Every line containing the string "computer" should be returned from the records.
---------- EXCERPTED RECORDS ----------
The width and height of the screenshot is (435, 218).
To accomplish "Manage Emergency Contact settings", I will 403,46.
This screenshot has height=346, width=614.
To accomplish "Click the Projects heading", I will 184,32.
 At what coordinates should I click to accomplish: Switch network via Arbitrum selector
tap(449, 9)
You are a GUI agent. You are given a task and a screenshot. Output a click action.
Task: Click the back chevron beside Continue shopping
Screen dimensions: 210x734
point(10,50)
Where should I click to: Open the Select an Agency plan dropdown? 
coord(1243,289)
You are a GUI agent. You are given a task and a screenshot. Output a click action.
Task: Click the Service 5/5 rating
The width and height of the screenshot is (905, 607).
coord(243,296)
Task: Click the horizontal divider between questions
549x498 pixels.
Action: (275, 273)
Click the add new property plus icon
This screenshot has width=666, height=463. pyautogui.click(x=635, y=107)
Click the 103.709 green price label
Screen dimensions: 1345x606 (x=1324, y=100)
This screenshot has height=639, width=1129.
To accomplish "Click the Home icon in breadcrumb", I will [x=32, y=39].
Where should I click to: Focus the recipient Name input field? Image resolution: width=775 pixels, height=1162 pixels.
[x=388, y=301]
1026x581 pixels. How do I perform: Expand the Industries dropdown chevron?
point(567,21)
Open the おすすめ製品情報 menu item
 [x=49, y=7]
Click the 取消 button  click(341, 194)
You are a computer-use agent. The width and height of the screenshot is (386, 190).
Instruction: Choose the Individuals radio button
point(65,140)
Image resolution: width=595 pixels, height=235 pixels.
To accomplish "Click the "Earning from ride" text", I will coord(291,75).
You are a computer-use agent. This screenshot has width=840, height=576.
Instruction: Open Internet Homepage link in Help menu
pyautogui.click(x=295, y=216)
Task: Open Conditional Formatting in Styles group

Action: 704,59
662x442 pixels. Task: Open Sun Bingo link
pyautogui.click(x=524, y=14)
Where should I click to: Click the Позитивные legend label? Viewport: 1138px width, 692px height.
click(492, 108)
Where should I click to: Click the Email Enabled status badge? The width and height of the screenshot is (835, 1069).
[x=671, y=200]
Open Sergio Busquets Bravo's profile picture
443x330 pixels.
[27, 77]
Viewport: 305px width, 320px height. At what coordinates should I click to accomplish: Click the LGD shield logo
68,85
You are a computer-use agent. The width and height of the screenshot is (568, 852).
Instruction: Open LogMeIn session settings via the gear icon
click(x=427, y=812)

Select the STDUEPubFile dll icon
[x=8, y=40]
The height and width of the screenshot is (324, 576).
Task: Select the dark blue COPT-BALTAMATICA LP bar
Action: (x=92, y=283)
----------
ANSWER TO THE EXERCISE:
You are a computer-use agent. The width and height of the screenshot is (386, 190).
You are a computer-use agent. This screenshot has width=840, height=576.
You are a computer-use agent. The width and height of the screenshot is (568, 852).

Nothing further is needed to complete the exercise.